Flexible Blood Glucose Control: Offline Reinforcement Learning from Human Feedback
Harry Emerson, Sam Gordon James, Matthew Guy, Ryan McConville
TL;DR
PAINT tackles the lack of patient-guided customization in RL-based glucose control by learning a patient-specific reward function through reward sketching and applying a safety-constrained offline RL algorithm derived from TD3+BC. The method leverages a verifiably safe prior policy and a tunable preference strength parameter $\lambda$ to balance safety and personalization, demonstrated in the UVA/Padova T1D simulator with three virtual patients. In silico results show a 15% reduction in glycemic risk and improvements in meal and device-error handling when patient preferences are provided, with robust performance under limited data, labeling noise, and intra-patient variability. PAINT represents a first step toward real-world, patient-customizable RL glucose controllers and could generalize to other safety-critical domains requiring rapid, user-guided preference learning under constraints.
Abstract
Reinforcement learning (RL) has demonstrated success in automating insulin dosing in simulated type 1 diabetes (T1D) patients but is currently unable to incorporate patient expertise and preference.
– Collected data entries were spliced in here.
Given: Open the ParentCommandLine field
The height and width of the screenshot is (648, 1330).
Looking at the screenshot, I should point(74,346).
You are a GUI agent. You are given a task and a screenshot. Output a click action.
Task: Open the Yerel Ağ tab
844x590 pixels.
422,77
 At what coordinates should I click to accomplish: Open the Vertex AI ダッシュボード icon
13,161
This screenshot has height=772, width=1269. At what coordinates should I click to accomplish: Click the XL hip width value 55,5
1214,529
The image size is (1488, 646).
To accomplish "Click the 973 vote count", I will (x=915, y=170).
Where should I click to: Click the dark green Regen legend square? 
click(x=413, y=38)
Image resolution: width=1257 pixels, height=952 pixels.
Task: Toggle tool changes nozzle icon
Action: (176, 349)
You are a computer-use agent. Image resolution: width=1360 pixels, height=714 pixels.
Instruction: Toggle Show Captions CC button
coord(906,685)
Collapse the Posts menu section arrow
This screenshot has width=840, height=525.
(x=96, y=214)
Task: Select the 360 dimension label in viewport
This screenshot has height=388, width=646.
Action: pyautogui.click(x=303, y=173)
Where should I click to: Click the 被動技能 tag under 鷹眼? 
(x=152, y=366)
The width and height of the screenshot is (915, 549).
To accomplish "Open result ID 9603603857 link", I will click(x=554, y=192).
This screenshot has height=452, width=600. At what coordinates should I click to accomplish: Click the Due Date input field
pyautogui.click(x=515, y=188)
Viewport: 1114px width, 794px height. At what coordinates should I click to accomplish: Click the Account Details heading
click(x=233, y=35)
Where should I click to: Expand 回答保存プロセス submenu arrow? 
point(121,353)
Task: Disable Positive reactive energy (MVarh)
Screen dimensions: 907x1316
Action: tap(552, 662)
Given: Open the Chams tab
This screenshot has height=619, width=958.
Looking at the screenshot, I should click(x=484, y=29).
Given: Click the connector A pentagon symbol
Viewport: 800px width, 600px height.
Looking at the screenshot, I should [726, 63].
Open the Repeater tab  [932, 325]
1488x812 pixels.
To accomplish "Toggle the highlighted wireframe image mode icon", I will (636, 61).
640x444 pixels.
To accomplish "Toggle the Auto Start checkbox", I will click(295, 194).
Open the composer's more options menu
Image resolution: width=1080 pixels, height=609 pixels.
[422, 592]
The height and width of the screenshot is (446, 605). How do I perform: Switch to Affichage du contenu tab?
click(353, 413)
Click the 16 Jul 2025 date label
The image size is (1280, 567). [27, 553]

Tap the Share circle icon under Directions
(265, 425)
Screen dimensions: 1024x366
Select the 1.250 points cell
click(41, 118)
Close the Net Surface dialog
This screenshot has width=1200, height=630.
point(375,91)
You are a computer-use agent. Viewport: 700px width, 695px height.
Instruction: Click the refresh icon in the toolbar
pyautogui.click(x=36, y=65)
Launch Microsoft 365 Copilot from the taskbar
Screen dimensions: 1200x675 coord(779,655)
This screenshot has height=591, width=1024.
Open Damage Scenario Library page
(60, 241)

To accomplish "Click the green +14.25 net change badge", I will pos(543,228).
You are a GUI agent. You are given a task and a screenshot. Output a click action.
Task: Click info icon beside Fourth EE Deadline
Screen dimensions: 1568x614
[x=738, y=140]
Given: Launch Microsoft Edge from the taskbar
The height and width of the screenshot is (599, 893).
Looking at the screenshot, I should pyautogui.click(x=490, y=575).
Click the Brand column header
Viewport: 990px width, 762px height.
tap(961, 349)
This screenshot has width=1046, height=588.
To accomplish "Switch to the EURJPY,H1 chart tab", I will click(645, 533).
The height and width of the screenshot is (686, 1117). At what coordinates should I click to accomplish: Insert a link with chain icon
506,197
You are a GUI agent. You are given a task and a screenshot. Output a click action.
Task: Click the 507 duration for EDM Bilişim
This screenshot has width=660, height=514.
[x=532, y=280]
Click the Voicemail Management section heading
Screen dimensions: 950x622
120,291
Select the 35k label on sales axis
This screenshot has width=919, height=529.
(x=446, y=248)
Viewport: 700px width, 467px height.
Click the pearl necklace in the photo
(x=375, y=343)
This work introduces PAINT (Preference Adaptation for INsulin control in T1D), an original RL framework for learning flexible insulin dosing policies from patient records. PAINT employs a sketch-based approach for reward learning, where past data is annotated with a continuous reward signal to reflect patient's desired outcomes. Labelled data trains a reward model, informing the actions of a novel safety-constrained offline RL algorithm, designed to restrict actions to a safe strategy and enable preference tuning via a sliding scale. In-silico evaluation shows PAINT achieves common glucose goals through simple labelling of desired states, reducing glycaemic risk by 15% over a commercial benchmark. Action labelling can also be used to incorporate patient expertise, demonstrating an ability to pre-empt meals (+10% time-in-range post-meal) and address certain device errors (-1.6% variance post-error) with patient guidance. These results hold under realistic conditions, including limited samples, labelling errors, and intra-patient variability. This work illustrates PAINT's potential in real-world T1D management and more broadly any tasks requiring rapid and precise preference learning under safety constraints.